▸ Problem to work on: No picture should appear in the copy. Transcribe exactly, and only, the lines from the one with "Nearby Nasha Mukti Kendra (99, 2514)" through the last line of the data below.

═════ Data ═════

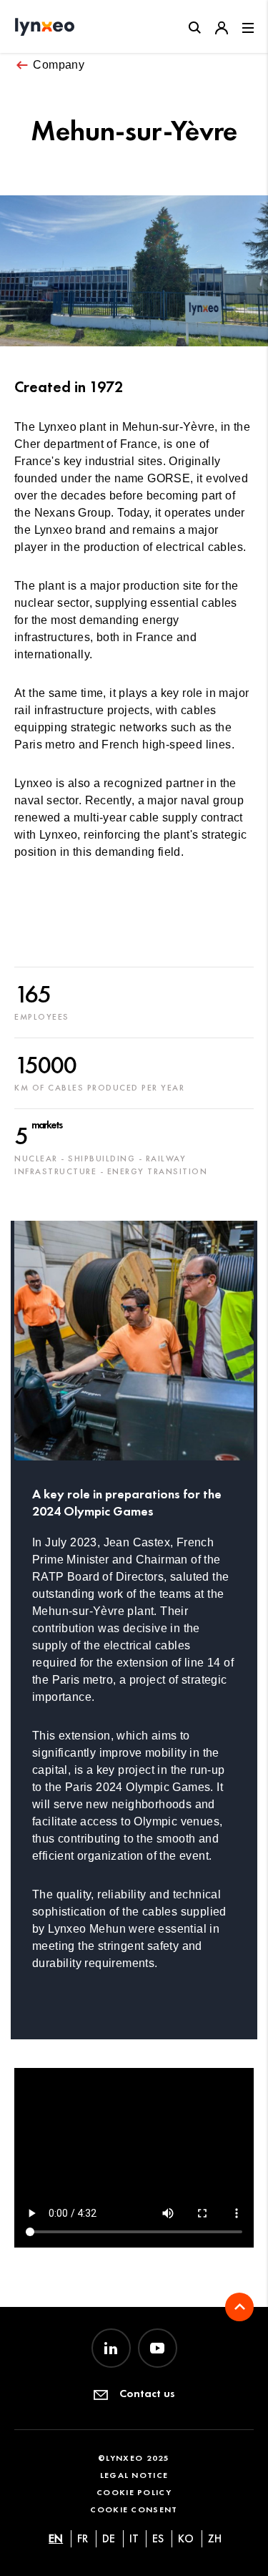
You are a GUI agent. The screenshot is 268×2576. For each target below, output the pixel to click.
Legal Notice (134, 2474)
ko (186, 2538)
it (134, 2538)
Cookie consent (133, 2509)
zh (215, 2538)
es (158, 2538)
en (56, 2538)
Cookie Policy (134, 2492)
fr (82, 2538)
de (108, 2538)
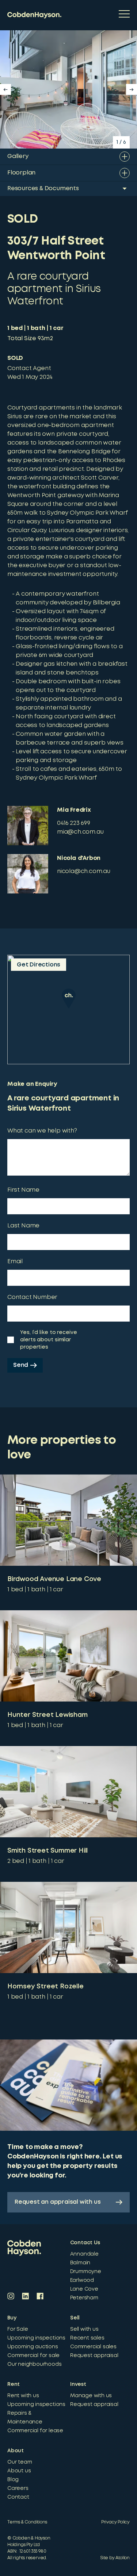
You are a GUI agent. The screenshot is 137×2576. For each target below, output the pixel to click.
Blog (13, 2479)
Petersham (84, 2298)
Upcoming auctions (32, 2347)
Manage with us (91, 2396)
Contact (18, 2497)
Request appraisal (94, 2355)
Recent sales (87, 2338)
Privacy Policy (115, 2522)
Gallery (17, 156)
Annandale (84, 2254)
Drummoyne (85, 2271)
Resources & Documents (43, 188)
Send (20, 1365)
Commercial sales (93, 2347)
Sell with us (84, 2329)
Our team (19, 2462)
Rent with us (23, 2396)
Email (15, 1261)
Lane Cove (84, 2289)
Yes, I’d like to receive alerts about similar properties (48, 1339)
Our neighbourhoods (34, 2364)
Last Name (23, 1226)
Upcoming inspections (36, 2338)
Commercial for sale (33, 2355)
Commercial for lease (35, 2431)
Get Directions (38, 965)
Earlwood (82, 2280)
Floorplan (21, 173)
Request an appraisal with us (57, 2202)
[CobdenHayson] (34, 15)
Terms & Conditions (27, 2522)
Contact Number (32, 1297)
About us (19, 2471)
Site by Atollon (115, 2558)
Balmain (80, 2263)
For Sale (17, 2329)
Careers (17, 2488)
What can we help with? (42, 1131)
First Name (23, 1190)
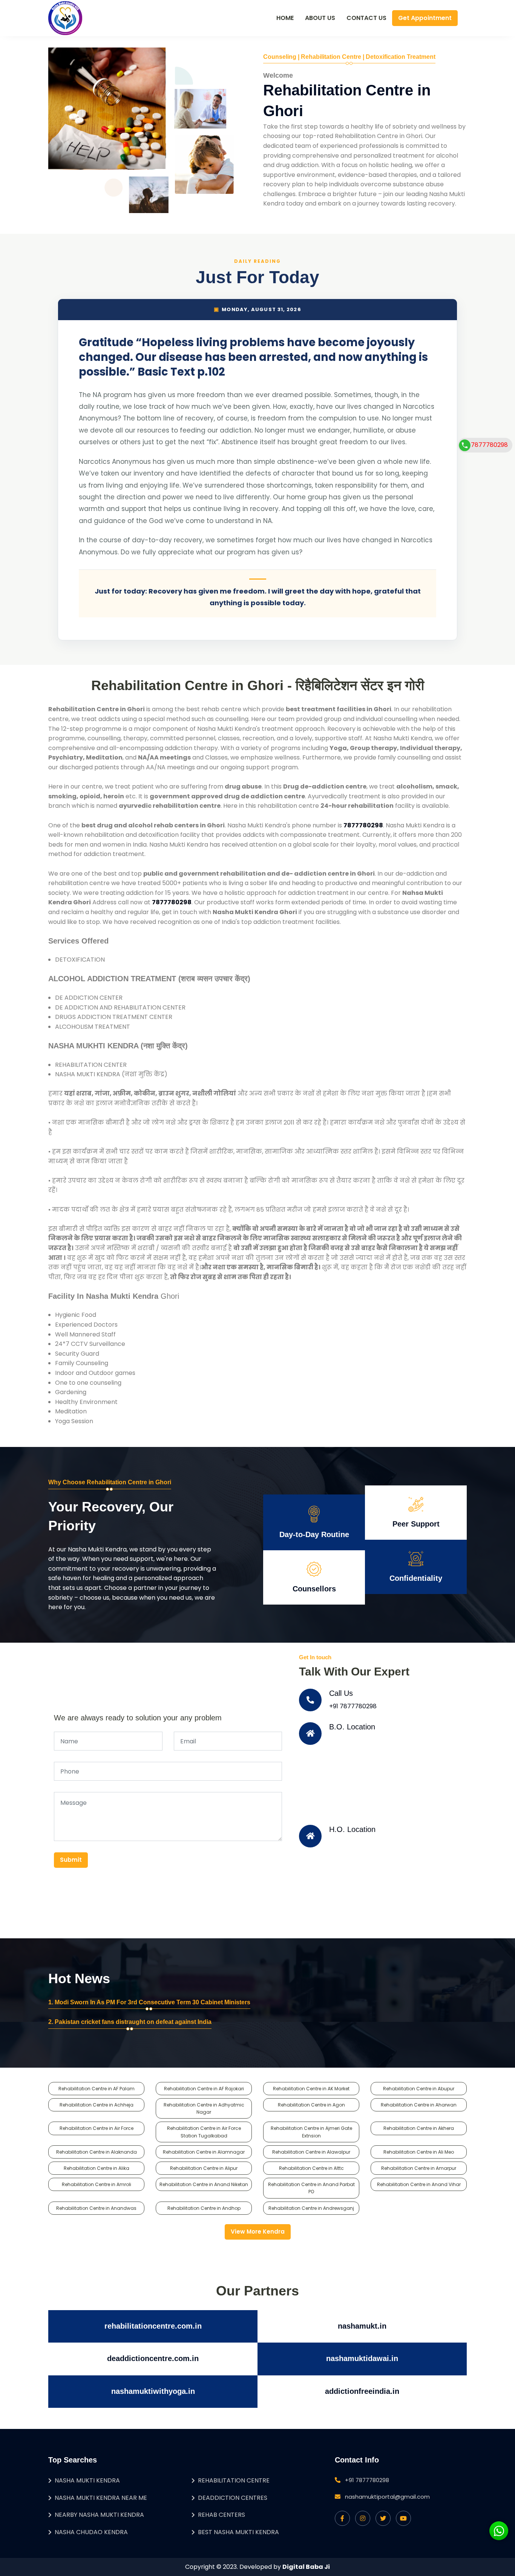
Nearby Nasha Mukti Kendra (99, 2514)
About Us (320, 18)
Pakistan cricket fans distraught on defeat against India (133, 2022)
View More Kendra (258, 2231)
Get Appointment (425, 18)
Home (285, 18)
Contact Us (366, 18)
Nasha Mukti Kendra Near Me (101, 2497)
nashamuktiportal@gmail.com (387, 2497)
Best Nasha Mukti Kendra (238, 2532)
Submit (71, 1860)
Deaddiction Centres (232, 2497)
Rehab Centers (221, 2514)
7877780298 (489, 444)
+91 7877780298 (353, 1706)
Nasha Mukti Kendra (87, 2480)
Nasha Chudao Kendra (91, 2532)
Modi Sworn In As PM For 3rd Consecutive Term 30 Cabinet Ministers (152, 2002)
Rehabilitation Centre (234, 2480)
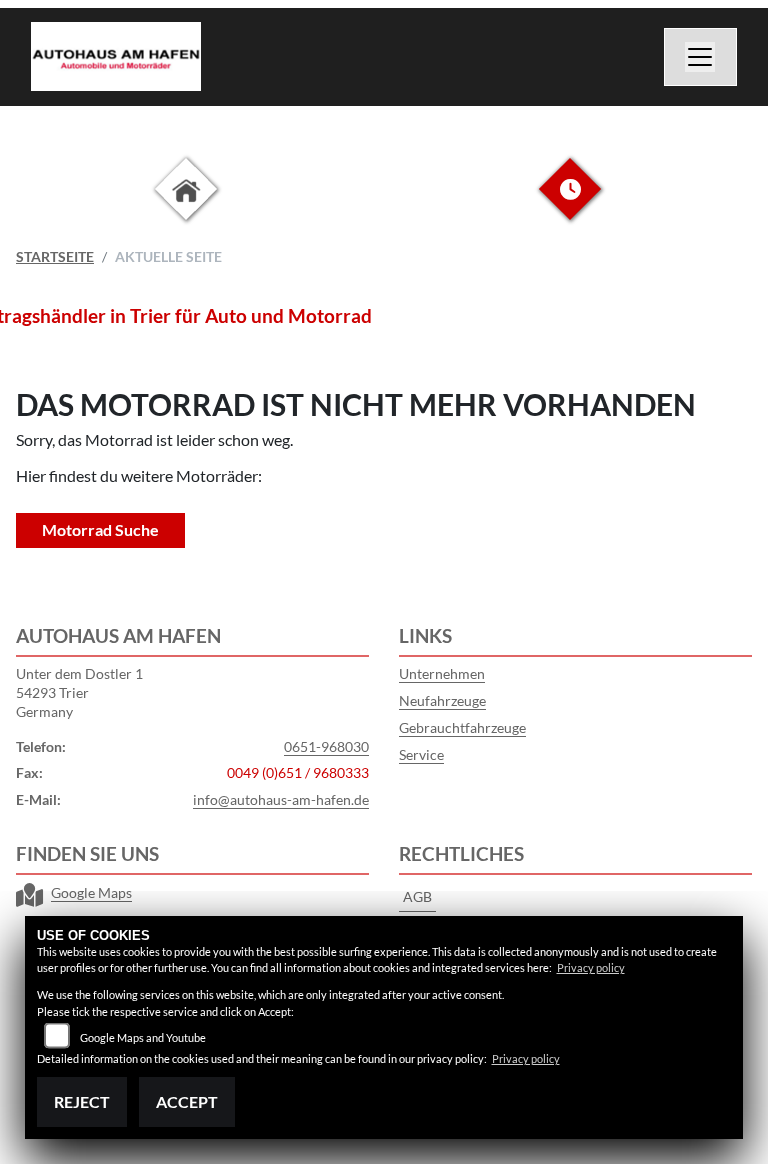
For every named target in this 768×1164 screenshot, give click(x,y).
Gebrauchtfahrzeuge (462, 727)
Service (421, 754)
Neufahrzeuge (442, 700)
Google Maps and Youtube (143, 1037)
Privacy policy (591, 967)
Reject (82, 1101)
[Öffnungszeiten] (570, 204)
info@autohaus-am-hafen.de (281, 799)
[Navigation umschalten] (701, 57)
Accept (187, 1101)
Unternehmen (442, 673)
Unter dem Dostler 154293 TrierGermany (79, 692)
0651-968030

═════

▸ Task output:
Nearby Nasha Mukti Kendra (99, 2514)
About Us (320, 18)
Pakistan cricket fans distraught on defeat against India (133, 2022)
View More Kendra (258, 2231)
Get Appointment (425, 18)
Home (285, 18)
Contact Us (366, 18)
Nasha Mukti Kendra Near Me (101, 2497)
nashamuktiportal@gmail.com (387, 2497)
Best Nasha Mukti Kendra (238, 2532)
Submit (71, 1860)
Deaddiction Centres (232, 2497)
Rehab Centers (221, 2514)
7877780298 (489, 444)
+91 7877780298 (353, 1706)
Nasha Mukti Kendra (87, 2480)
Nasha Chudao Kendra (91, 2532)
Modi Sworn In As PM For 3rd Consecutive Term 30 Cabinet Ministers (152, 2002)
Rehabilitation Centre (234, 2480)
For every named target in this 768×1164 screenshot, give click(x,y).
Gebrauchtfahrzeuge (462, 727)
Service (421, 754)
Neufahrzeuge (442, 700)
Google Maps and Youtube (143, 1037)
Privacy policy (591, 967)
Reject (82, 1101)
[Öffnungszeiten] (570, 204)
info@autohaus-am-hafen.de (281, 799)
[Navigation umschalten] (701, 57)
Accept (187, 1101)
Unternehmen (442, 673)
Unter dem Dostler 154293 TrierGermany (79, 692)
0651-968030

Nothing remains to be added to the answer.